Instructions for the task — With the pictures left out, write out the records verbatim.

(Source records)

%%

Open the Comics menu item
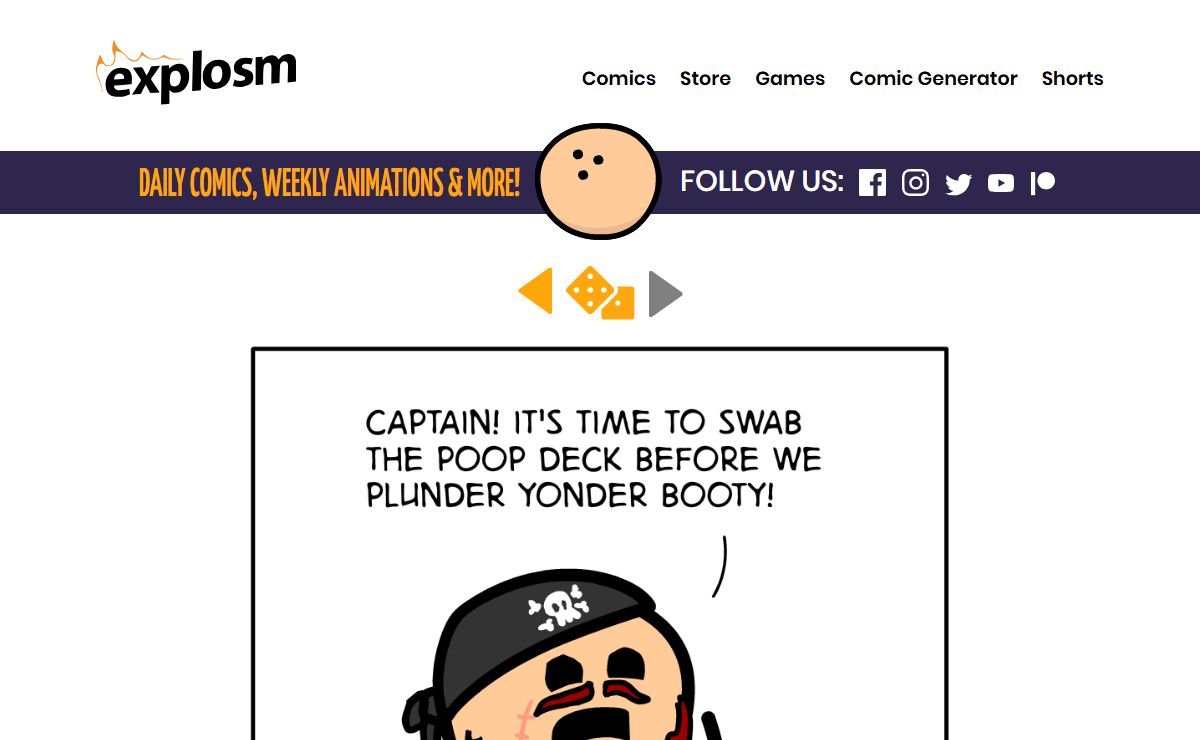1200x740 pixels. [619, 78]
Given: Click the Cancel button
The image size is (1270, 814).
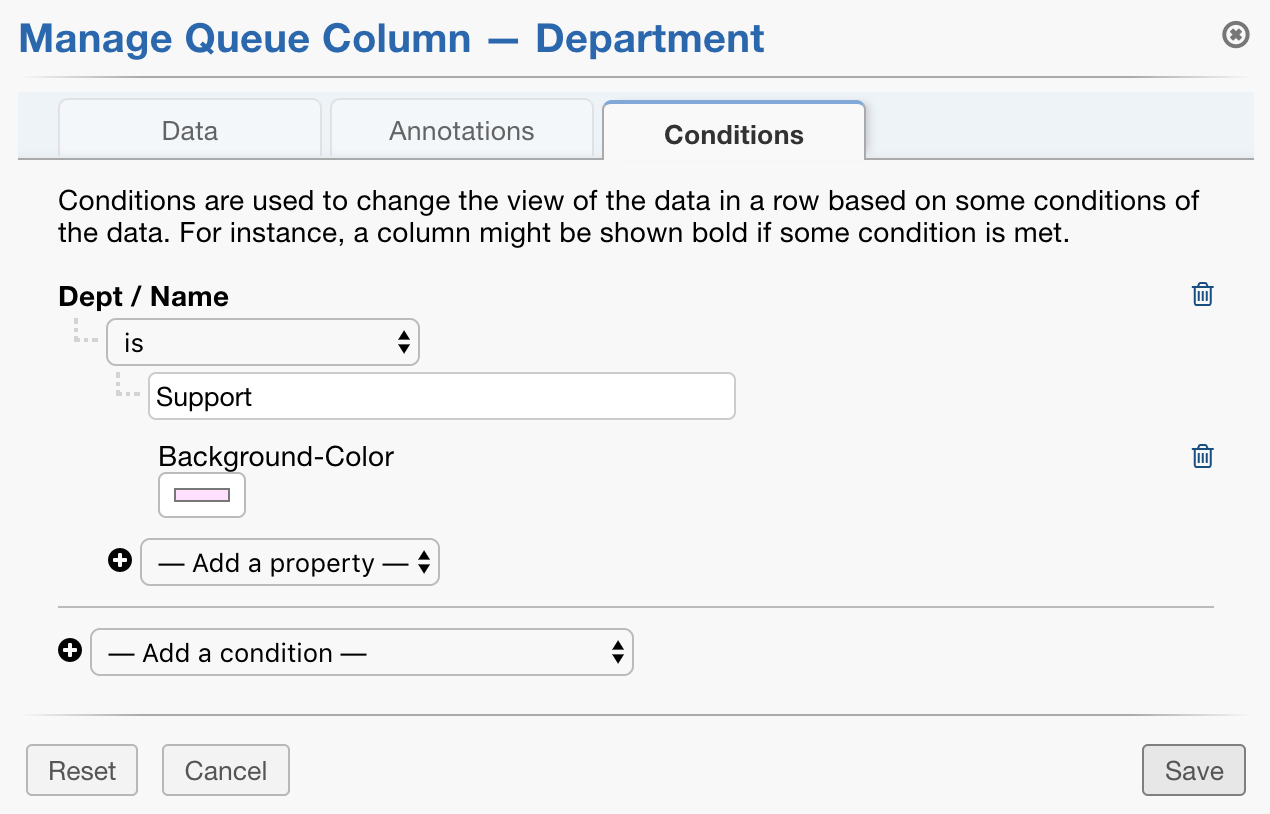Looking at the screenshot, I should point(225,770).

%%

Answer —
Open the Comics menu item
1200x740 pixels. [619, 78]
Given: Click the Cancel button
The image size is (1270, 814).
Looking at the screenshot, I should point(225,770).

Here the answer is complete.